# [Énoncé]
Selon l'extrait du document, quel poids avait le monolithe de Tlaltecuhtli excavé à Mexico en 2006 ?

# [Extrait du document]
=-=-=
Comment interpréter cette complexité de détails? Rien n’a été taillé par hasard, sans signification. Chaque élément parle. La statue avait une fonction; un discours muet mais compréhensible pour beaucoup et remplissait une symbolique sacrée. Il en est pour preuve la gravure présente sous la statue. Une représentation gravée qui prend l’essentiel de l’espace sous les pieds de la statue. Invisible au monde, elle a une fonction sacrée très forte puisqu’elle repose sur le sol et qu’il s’agit de la bien connue figure du dieu /déesse de la terre Tlaltecuhtli dont les genoux et les coudes sont ligaturés de crânes humains. Tlaltecuhtli, est une entité soit mâle soit femelle, elle est dite dévoreuse de vie, elle mange les cadavres et régénère la vie, il entre en contact avec l’infra monde et les forces du sous sol. Il n’y a pas de temple connu qui lui soit dédié, en revanche son effigie est très courante. En 2006 le plus gros monolithe excavé à Mexico (12 tonnes) représentait Tlaltecuhtli. Il est a noter que l’on pas encore trouvé une seule statue de Huitzilopotchli dans l’enceinte du templo Mayor qui lui est dédié alors qu’une quarantaine de Tlaltecuhtli ont été identifiée!
Relief sous les pieds de la Coatlicue. Représentation de Tlaltecuhtli avec date dans sa coiffe.
=-=-=
# [Données enregistrées]

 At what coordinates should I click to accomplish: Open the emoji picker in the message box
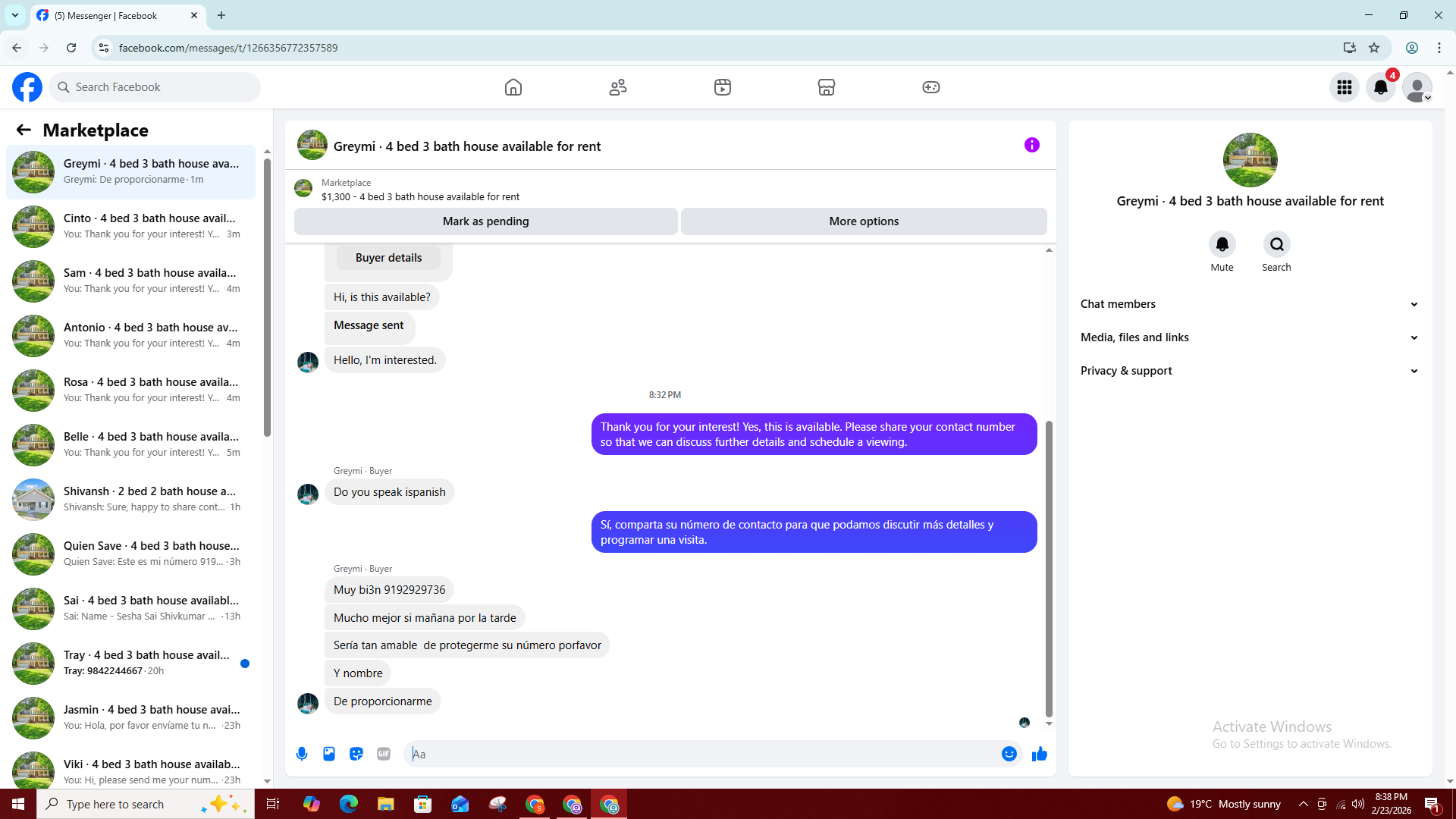pyautogui.click(x=1009, y=754)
=-=-=
# [Réponse]
12 tonnes.